### Records shown

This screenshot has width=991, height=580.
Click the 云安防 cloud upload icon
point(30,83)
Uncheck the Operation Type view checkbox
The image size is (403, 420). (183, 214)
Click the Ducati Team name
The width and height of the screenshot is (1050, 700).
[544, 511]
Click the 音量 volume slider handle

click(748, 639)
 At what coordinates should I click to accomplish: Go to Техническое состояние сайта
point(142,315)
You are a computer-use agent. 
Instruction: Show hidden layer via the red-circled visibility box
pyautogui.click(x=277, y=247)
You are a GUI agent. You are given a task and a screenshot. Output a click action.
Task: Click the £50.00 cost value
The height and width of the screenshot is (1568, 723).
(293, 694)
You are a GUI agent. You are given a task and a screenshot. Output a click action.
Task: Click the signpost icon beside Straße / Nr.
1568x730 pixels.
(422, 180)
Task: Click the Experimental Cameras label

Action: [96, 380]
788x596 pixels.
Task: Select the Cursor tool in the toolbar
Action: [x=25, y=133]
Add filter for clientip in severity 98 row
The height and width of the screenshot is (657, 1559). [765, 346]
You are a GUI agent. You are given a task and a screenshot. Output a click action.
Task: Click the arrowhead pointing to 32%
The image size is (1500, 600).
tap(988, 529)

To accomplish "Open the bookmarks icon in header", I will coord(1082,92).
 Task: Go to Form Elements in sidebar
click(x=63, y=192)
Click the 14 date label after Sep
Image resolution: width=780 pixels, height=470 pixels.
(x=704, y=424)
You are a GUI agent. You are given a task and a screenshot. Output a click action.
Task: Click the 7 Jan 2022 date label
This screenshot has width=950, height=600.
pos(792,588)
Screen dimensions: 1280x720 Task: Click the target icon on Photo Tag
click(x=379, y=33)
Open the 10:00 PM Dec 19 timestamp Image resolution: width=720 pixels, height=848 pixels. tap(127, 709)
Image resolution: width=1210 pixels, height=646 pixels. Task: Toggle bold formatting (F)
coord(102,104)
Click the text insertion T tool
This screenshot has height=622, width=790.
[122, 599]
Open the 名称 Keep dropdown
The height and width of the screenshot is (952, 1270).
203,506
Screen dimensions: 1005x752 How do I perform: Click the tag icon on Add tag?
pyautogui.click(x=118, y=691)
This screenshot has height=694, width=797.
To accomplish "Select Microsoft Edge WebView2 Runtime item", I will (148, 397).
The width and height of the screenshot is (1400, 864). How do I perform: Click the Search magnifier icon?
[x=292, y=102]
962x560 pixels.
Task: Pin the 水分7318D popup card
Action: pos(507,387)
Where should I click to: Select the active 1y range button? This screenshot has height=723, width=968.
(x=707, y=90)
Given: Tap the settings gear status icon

### Exercise prompt
Find the line that contains "This screenshot has width=950, height=600." in the listing above. Retype it and every line after it up to the last, exactly, and nothing else.

### Written solution
This screenshot has width=950, height=600.
pos(792,588)
Screen dimensions: 1280x720 Task: Click the target icon on Photo Tag
click(x=379, y=33)
Open the 10:00 PM Dec 19 timestamp Image resolution: width=720 pixels, height=848 pixels. tap(127, 709)
Image resolution: width=1210 pixels, height=646 pixels. Task: Toggle bold formatting (F)
coord(102,104)
Click the text insertion T tool
This screenshot has height=622, width=790.
[122, 599]
Open the 名称 Keep dropdown
The height and width of the screenshot is (952, 1270).
203,506
Screen dimensions: 1005x752 How do I perform: Click the tag icon on Add tag?
pyautogui.click(x=118, y=691)
This screenshot has height=694, width=797.
To accomplish "Select Microsoft Edge WebView2 Runtime item", I will (148, 397).
The width and height of the screenshot is (1400, 864). How do I perform: Click the Search magnifier icon?
[x=292, y=102]
962x560 pixels.
Task: Pin the 水分7318D popup card
Action: pos(507,387)
Where should I click to: Select the active 1y range button? This screenshot has height=723, width=968.
(x=707, y=90)
Given: Tap the settings gear status icon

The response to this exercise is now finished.